→ Description of the task: Copy each of the records exactly.

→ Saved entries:
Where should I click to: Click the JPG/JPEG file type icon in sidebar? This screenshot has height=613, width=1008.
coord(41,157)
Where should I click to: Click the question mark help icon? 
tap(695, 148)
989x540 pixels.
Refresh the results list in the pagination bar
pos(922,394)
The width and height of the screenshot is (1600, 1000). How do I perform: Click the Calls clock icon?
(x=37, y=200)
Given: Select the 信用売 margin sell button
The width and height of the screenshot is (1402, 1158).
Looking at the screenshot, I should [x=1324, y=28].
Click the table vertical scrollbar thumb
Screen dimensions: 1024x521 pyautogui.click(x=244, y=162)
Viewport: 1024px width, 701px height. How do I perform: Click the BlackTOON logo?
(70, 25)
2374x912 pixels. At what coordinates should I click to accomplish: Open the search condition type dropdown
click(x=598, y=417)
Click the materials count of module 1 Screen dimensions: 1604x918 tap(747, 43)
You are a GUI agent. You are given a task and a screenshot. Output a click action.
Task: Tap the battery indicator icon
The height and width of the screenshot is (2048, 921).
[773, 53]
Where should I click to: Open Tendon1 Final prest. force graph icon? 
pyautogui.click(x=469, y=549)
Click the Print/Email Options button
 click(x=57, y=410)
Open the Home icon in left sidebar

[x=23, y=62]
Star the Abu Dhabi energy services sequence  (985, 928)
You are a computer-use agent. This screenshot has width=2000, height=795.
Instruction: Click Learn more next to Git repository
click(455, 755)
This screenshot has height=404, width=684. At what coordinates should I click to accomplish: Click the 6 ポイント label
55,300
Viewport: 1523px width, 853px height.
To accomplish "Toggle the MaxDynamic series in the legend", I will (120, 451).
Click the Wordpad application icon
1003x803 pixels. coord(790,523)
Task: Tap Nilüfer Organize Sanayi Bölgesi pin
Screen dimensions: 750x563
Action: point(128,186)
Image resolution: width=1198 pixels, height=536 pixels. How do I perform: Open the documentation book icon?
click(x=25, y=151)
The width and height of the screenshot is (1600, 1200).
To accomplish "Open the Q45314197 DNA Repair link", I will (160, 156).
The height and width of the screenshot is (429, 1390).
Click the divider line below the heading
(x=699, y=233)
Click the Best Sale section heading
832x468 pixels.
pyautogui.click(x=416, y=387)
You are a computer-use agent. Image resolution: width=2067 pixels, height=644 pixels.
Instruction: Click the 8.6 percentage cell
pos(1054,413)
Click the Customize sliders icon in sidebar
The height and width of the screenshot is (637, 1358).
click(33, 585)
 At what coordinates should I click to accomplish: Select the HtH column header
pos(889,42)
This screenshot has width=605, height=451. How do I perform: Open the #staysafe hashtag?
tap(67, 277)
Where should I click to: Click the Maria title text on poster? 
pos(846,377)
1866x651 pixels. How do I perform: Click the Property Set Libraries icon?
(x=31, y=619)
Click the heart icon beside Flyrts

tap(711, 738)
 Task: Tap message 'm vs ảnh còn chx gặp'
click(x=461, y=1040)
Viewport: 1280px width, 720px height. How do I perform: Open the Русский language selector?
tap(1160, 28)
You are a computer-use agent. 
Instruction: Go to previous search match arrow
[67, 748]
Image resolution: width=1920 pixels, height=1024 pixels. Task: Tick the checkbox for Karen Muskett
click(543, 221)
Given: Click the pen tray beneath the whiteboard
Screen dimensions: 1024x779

→ Solution:
Where should I click to: Click the JPG/JPEG file type icon in sidebar? This screenshot has height=613, width=1008.
coord(41,157)
Where should I click to: Click the question mark help icon? 
tap(695, 148)
989x540 pixels.
Refresh the results list in the pagination bar
pos(922,394)
The width and height of the screenshot is (1600, 1000). How do I perform: Click the Calls clock icon?
(x=37, y=200)
Given: Select the 信用売 margin sell button
The width and height of the screenshot is (1402, 1158).
Looking at the screenshot, I should [x=1324, y=28].
Click the table vertical scrollbar thumb
Screen dimensions: 1024x521 pyautogui.click(x=244, y=162)
Viewport: 1024px width, 701px height. How do I perform: Click the BlackTOON logo?
(70, 25)
2374x912 pixels. At what coordinates should I click to accomplish: Open the search condition type dropdown
click(x=598, y=417)
Click the materials count of module 1 Screen dimensions: 1604x918 tap(747, 43)
You are a GUI agent. You are given a task and a screenshot. Output a click action.
Task: Tap the battery indicator icon
The height and width of the screenshot is (2048, 921).
[773, 53]
Where should I click to: Open Tendon1 Final prest. force graph icon? 
pyautogui.click(x=469, y=549)
Click the Print/Email Options button
 click(x=57, y=410)
Open the Home icon in left sidebar

[x=23, y=62]
Star the Abu Dhabi energy services sequence  (985, 928)
You are a computer-use agent. This screenshot has width=2000, height=795.
Instruction: Click Learn more next to Git repository
click(455, 755)
This screenshot has height=404, width=684. At what coordinates should I click to accomplish: Click the 6 ポイント label
55,300
Viewport: 1523px width, 853px height.
To accomplish "Toggle the MaxDynamic series in the legend", I will (120, 451).
Click the Wordpad application icon
1003x803 pixels. coord(790,523)
Task: Tap Nilüfer Organize Sanayi Bölgesi pin
Screen dimensions: 750x563
Action: point(128,186)
Image resolution: width=1198 pixels, height=536 pixels. How do I perform: Open the documentation book icon?
click(x=25, y=151)
The width and height of the screenshot is (1600, 1200).
To accomplish "Open the Q45314197 DNA Repair link", I will (160, 156).
The height and width of the screenshot is (429, 1390).
Click the divider line below the heading
(x=699, y=233)
Click the Best Sale section heading
832x468 pixels.
pyautogui.click(x=416, y=387)
You are a computer-use agent. Image resolution: width=2067 pixels, height=644 pixels.
Instruction: Click the 8.6 percentage cell
pos(1054,413)
Click the Customize sliders icon in sidebar
The height and width of the screenshot is (637, 1358).
click(33, 585)
 At what coordinates should I click to accomplish: Select the HtH column header
pos(889,42)
This screenshot has width=605, height=451. How do I perform: Open the #staysafe hashtag?
tap(67, 277)
Where should I click to: Click the Maria title text on poster? 
pos(846,377)
1866x651 pixels. How do I perform: Click the Property Set Libraries icon?
(x=31, y=619)
Click the heart icon beside Flyrts

tap(711, 738)
 Task: Tap message 'm vs ảnh còn chx gặp'
click(x=461, y=1040)
Viewport: 1280px width, 720px height. How do I perform: Open the Русский language selector?
tap(1160, 28)
You are a computer-use agent. 
Instruction: Go to previous search match arrow
[67, 748]
Image resolution: width=1920 pixels, height=1024 pixels. Task: Tick the checkbox for Karen Muskett
click(543, 221)
Given: Click the pen tray beneath the whiteboard
Screen dimensions: 1024x779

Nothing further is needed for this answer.